The most expensive housing market was San Jose with a median price of $1,373,000, followed by San Francisco-Oakland-Hayward at $917,000, Anaheim-Santa Ana-Irvine at $810,000, urban Honolulu at $775,500, and San Diego-Carlsbad at $610,000.

The five lowest cost metro areas in the first quarter were Decatur in Illinois at $73,000, Cumberland in Maryland at $86,200, Youngstown-Warren-Boardman in Ohio at $91,300, Elmira in New York at $100,800, and Binghamton in New York at $103,000.
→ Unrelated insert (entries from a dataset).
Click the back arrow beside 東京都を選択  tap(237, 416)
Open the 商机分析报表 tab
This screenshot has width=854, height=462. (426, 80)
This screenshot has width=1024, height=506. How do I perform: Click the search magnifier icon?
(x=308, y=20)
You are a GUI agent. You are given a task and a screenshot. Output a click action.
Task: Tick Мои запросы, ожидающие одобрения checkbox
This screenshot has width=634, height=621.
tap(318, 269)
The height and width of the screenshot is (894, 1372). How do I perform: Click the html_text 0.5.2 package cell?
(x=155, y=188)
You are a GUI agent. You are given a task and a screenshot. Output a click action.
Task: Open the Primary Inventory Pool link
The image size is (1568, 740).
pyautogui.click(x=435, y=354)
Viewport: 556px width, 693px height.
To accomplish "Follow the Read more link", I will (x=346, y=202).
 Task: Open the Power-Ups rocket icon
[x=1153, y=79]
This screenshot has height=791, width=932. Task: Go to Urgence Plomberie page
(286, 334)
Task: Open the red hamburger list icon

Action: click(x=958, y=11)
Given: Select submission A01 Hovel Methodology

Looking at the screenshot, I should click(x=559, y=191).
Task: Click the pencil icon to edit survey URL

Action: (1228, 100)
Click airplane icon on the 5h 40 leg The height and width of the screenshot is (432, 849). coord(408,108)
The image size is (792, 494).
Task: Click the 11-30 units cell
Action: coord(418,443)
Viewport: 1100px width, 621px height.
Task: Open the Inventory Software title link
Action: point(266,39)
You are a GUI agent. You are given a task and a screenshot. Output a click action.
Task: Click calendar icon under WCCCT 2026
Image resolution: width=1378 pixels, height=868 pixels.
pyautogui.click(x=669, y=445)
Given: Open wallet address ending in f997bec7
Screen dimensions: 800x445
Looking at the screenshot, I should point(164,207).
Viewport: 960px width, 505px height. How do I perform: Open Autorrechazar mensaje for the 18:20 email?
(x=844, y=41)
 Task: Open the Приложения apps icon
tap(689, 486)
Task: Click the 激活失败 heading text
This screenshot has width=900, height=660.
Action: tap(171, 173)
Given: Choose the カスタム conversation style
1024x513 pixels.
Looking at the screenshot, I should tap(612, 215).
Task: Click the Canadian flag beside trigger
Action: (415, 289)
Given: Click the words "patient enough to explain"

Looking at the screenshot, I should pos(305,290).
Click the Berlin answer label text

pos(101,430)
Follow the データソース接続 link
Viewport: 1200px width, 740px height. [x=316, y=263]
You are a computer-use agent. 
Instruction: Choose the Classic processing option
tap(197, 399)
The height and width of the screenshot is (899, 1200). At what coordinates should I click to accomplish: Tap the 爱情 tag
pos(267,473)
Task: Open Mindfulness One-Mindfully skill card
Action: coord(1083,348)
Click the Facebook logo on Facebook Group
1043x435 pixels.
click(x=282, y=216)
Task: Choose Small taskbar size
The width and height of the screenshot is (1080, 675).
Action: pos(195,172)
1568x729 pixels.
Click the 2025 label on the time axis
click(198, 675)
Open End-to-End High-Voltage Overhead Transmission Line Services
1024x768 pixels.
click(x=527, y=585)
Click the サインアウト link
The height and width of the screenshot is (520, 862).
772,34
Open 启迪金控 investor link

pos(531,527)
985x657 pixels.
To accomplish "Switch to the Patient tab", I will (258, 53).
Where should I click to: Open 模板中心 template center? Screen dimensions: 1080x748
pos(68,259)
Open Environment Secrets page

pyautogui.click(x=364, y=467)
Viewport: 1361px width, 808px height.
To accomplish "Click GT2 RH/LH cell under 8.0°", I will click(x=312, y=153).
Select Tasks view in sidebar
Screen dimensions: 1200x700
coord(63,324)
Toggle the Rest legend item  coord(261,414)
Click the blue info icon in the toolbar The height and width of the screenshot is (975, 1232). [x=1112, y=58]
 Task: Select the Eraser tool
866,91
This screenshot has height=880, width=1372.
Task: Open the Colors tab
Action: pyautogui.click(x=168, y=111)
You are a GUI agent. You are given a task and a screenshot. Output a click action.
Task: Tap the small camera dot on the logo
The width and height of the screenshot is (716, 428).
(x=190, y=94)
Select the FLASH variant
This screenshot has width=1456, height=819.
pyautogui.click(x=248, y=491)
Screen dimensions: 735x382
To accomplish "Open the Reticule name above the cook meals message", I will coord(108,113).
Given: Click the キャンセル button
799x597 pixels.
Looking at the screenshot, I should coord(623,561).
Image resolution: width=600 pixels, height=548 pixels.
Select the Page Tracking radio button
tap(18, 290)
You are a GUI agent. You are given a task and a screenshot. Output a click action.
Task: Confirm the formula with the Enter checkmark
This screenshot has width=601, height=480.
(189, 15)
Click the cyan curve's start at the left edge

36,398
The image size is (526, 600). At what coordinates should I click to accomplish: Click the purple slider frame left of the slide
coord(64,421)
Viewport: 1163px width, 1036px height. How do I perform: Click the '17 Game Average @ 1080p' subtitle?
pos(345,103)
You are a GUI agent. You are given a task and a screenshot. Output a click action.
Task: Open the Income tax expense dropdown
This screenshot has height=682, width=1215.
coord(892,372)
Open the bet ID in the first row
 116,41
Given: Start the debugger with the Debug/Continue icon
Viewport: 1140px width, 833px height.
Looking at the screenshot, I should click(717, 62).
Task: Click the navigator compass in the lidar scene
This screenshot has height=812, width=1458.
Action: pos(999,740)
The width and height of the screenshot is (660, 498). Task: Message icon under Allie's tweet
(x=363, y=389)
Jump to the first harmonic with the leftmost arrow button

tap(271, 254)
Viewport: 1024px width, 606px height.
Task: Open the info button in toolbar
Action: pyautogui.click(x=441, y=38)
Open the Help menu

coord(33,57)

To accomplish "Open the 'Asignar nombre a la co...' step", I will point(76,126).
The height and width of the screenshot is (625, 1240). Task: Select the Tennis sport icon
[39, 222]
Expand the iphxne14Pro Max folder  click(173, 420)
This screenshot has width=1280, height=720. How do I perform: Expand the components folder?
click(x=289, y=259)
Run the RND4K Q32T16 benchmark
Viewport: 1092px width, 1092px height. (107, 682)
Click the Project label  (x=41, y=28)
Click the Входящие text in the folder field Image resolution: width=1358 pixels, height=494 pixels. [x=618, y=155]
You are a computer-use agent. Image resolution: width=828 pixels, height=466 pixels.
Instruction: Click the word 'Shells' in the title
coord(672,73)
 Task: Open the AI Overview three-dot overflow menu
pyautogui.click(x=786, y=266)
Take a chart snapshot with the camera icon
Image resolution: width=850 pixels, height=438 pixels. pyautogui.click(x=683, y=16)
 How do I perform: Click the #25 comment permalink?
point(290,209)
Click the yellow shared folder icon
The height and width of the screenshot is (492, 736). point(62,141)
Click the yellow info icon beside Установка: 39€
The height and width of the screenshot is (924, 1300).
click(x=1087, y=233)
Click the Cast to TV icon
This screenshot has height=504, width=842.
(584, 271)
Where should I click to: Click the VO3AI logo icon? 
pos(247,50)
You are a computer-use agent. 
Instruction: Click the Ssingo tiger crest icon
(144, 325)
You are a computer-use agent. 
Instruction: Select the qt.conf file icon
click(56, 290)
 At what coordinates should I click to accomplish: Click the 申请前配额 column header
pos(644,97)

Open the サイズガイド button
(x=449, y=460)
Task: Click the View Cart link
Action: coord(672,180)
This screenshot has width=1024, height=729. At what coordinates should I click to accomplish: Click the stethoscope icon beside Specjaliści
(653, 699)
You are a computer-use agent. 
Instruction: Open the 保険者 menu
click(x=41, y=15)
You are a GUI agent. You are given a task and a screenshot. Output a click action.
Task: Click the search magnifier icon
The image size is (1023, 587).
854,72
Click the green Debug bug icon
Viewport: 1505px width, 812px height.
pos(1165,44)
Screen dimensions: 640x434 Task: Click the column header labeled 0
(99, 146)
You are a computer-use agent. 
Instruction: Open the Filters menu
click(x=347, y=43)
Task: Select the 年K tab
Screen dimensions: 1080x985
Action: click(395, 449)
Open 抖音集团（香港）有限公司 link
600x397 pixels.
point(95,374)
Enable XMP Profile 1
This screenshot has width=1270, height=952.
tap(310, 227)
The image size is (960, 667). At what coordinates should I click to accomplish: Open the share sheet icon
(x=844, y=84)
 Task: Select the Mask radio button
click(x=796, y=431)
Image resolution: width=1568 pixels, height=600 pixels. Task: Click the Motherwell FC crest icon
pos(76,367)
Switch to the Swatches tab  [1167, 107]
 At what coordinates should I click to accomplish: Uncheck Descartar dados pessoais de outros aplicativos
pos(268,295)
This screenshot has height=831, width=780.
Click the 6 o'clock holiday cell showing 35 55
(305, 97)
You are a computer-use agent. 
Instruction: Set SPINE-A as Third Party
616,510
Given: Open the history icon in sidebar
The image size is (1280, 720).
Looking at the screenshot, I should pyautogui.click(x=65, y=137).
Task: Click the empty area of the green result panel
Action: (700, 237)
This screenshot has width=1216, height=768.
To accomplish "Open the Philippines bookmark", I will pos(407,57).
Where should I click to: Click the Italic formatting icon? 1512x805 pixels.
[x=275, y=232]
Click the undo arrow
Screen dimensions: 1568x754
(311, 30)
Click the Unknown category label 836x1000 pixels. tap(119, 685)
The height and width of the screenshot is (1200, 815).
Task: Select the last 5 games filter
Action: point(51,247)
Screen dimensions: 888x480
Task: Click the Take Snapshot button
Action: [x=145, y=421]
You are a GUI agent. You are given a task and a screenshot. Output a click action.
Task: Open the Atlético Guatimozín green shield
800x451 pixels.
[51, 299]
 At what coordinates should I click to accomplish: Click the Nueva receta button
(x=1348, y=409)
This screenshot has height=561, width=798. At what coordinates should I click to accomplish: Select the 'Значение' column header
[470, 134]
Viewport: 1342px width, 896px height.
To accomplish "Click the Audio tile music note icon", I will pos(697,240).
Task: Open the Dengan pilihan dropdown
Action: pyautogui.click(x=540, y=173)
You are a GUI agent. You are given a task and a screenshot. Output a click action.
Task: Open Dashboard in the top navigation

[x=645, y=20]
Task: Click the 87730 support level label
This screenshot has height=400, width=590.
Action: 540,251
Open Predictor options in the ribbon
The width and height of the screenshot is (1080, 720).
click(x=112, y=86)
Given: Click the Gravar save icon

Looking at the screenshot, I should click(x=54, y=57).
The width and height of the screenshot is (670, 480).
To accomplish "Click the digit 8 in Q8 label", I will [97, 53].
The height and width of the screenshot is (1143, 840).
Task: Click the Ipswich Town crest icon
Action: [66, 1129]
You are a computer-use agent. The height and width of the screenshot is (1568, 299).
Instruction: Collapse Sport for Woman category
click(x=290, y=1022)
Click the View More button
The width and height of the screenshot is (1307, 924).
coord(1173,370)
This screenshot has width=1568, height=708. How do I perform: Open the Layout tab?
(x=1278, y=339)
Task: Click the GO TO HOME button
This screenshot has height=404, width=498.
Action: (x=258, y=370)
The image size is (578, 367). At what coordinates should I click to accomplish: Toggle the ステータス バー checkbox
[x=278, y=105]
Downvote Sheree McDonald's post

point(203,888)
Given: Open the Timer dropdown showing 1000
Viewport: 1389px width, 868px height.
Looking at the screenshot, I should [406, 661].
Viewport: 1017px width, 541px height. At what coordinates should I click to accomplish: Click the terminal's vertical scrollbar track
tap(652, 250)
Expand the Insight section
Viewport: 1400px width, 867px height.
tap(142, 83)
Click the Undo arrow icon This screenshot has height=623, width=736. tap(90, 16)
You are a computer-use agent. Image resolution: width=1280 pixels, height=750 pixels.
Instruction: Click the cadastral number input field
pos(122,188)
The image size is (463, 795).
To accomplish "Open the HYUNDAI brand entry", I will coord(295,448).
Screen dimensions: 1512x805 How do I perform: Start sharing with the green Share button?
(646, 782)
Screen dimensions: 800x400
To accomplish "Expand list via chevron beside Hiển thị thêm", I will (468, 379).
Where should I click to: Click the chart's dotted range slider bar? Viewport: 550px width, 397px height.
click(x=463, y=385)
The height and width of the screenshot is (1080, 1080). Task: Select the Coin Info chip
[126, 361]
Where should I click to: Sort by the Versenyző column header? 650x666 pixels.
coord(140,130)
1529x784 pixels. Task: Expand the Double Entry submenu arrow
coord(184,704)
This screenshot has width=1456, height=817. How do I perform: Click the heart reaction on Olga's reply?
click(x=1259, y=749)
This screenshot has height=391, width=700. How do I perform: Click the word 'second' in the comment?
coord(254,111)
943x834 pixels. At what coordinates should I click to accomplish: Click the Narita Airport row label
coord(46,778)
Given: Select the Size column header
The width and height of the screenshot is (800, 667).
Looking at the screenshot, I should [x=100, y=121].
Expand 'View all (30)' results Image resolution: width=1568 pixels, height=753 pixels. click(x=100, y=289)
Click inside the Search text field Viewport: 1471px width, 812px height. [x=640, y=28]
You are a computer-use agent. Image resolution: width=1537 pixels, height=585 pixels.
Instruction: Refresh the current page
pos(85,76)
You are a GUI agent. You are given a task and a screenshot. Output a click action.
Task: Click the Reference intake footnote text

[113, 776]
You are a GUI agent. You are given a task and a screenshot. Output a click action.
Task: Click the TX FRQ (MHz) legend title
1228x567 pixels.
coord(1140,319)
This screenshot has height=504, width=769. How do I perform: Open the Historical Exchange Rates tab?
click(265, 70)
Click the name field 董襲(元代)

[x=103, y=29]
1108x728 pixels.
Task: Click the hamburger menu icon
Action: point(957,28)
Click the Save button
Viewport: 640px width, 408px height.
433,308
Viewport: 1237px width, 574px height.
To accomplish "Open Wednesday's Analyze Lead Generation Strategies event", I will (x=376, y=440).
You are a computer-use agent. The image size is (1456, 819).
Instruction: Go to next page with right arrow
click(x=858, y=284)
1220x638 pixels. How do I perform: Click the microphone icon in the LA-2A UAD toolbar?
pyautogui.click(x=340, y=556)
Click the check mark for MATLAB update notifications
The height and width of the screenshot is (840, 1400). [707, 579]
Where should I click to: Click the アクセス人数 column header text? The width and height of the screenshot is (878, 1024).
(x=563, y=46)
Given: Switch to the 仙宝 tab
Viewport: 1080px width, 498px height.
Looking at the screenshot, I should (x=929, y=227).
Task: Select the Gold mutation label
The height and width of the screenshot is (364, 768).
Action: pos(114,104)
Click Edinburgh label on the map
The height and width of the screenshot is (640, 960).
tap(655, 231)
Sales in the Northeast fell by 8.5% and are 8.1% below the first quarter of 2017 with the area recording a median price of $267,400, up 4.6% from a year ago while sales fell 6.9% in the Midwest and are 1.8% below a year ago with a median price of $187,100.

In the South sales increased by 3.7% and are 0.7% higher than the first quarter of 2017with a median price of $220,400, some 5.5% up on a year ago. Sales fell by 1.1% in the West and are now 2.2% lower than the first quarter of 2017 with a median price of $371,300.